__Data provided__.
####################

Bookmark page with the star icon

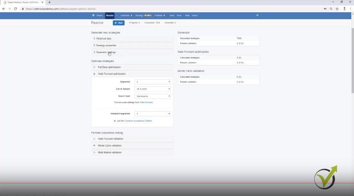[337, 9]
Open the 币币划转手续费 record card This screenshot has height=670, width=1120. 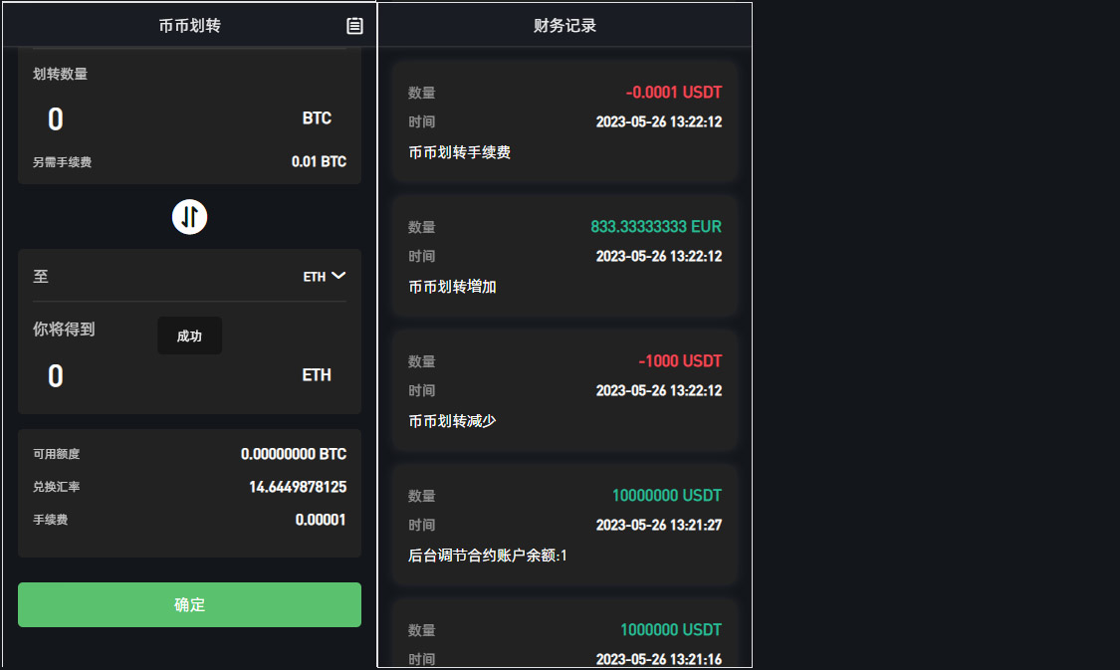tap(564, 121)
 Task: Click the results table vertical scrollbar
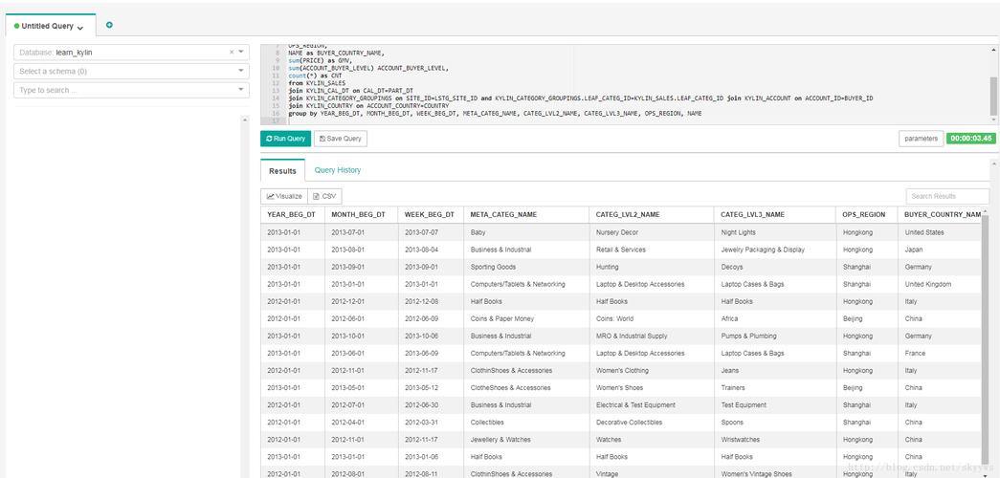pyautogui.click(x=986, y=335)
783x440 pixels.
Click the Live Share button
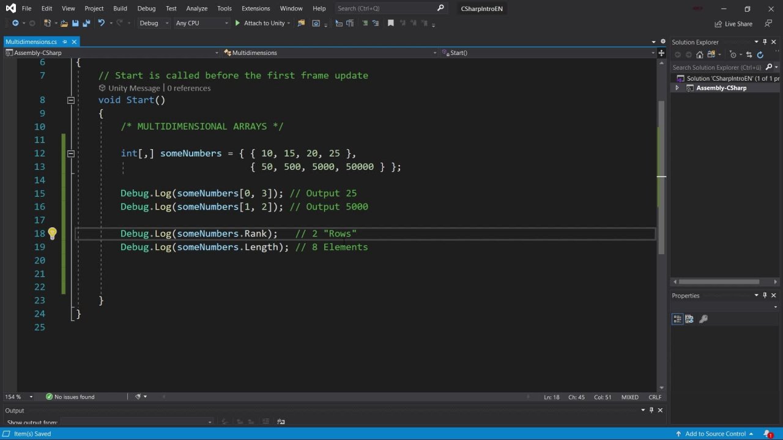click(x=733, y=24)
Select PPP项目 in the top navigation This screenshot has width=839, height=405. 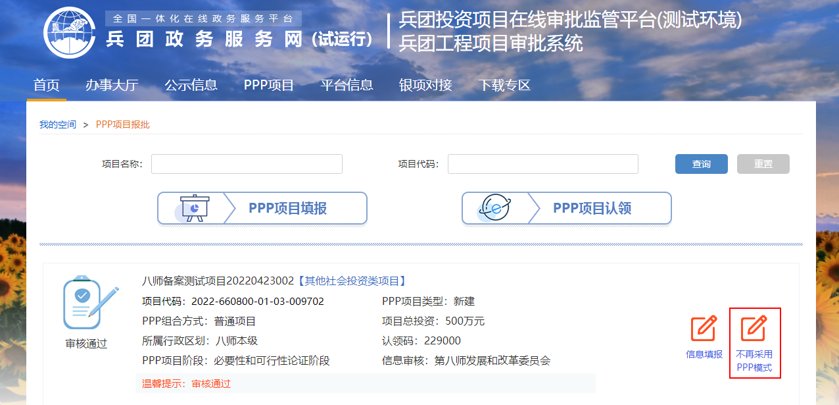coord(268,85)
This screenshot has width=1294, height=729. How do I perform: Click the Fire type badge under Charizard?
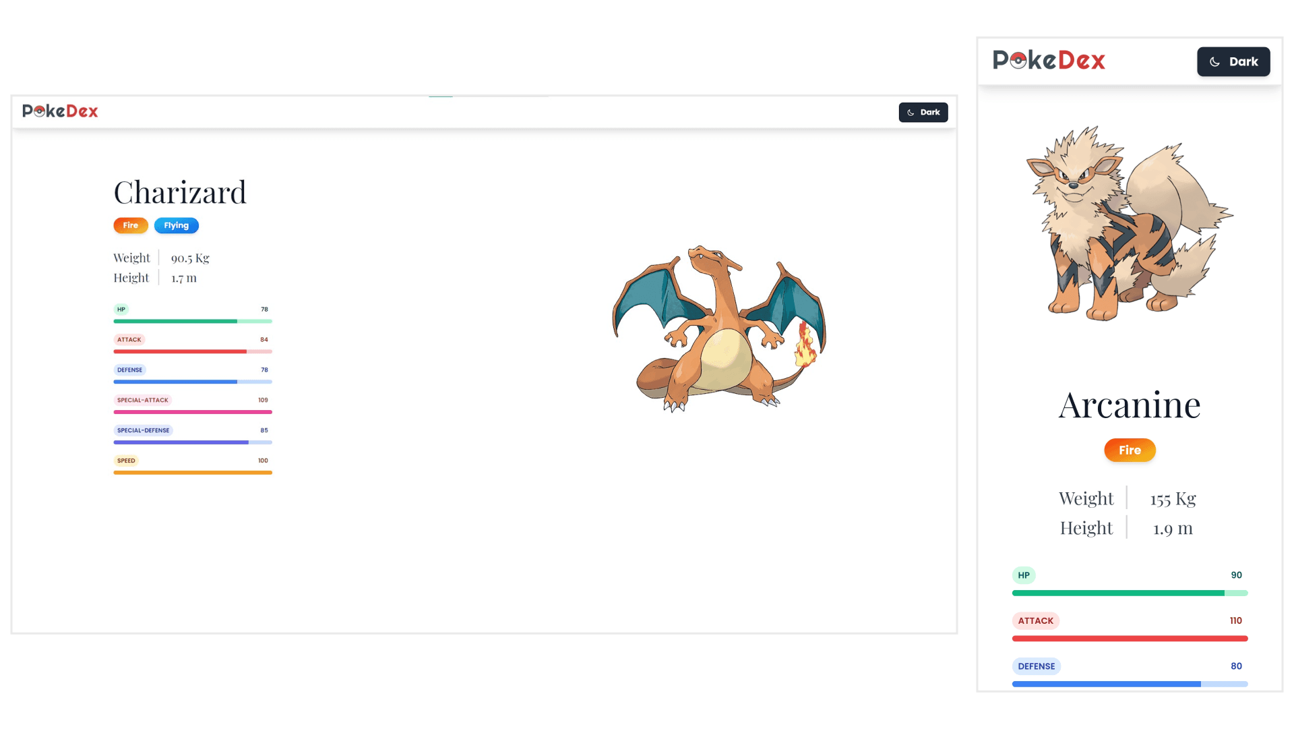pos(130,226)
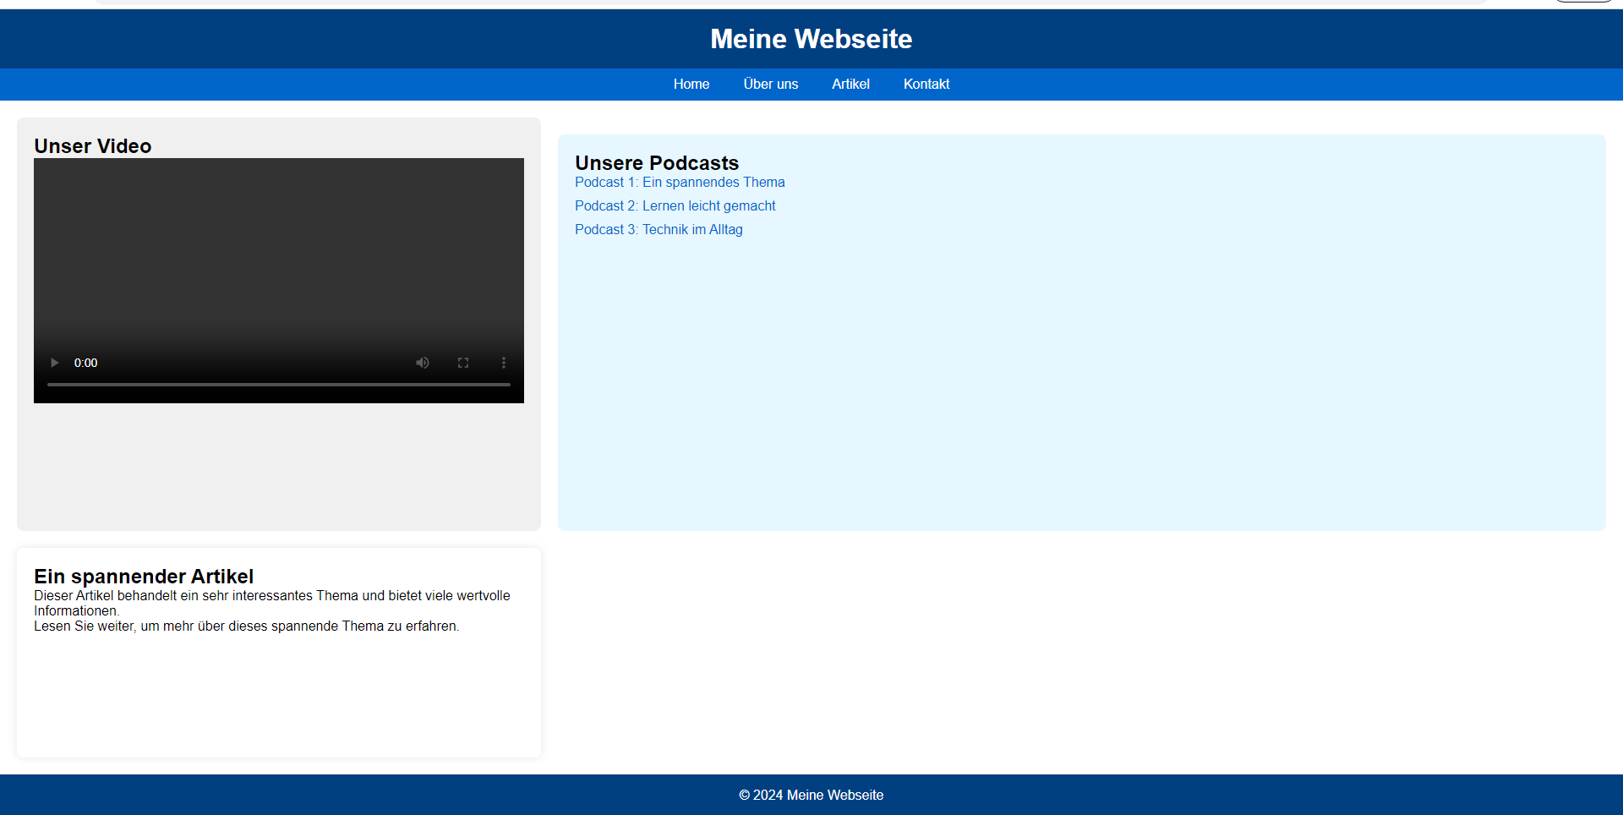Click the Unsere Podcasts heading
Image resolution: width=1623 pixels, height=815 pixels.
click(x=657, y=163)
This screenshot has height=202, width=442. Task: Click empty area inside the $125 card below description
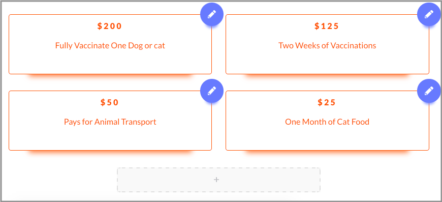pyautogui.click(x=327, y=63)
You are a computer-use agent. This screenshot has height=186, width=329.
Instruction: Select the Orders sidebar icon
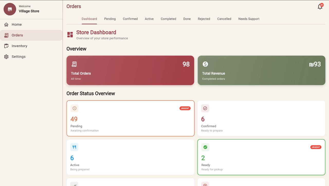6,35
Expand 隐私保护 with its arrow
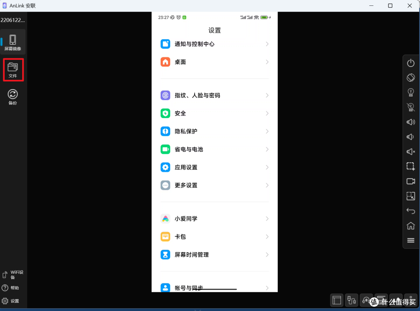The width and height of the screenshot is (420, 311). (267, 131)
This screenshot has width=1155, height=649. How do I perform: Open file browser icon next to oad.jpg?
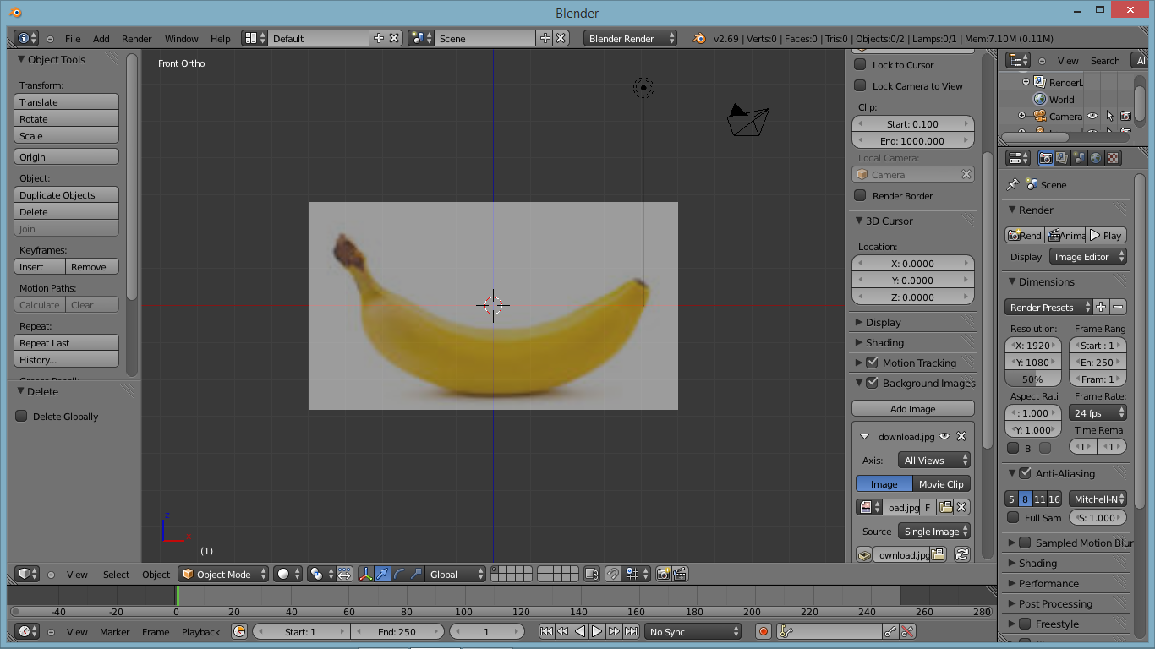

####################

__Short exercise__. Identify each line of the records above that contains the word "perform", and copy those lines in full.

__Task result__.
This screenshot has width=1294, height=729. How do I perform: Click the Fire type badge under Charizard?
This screenshot has width=1155, height=649. How do I perform: Open file browser icon next to oad.jpg?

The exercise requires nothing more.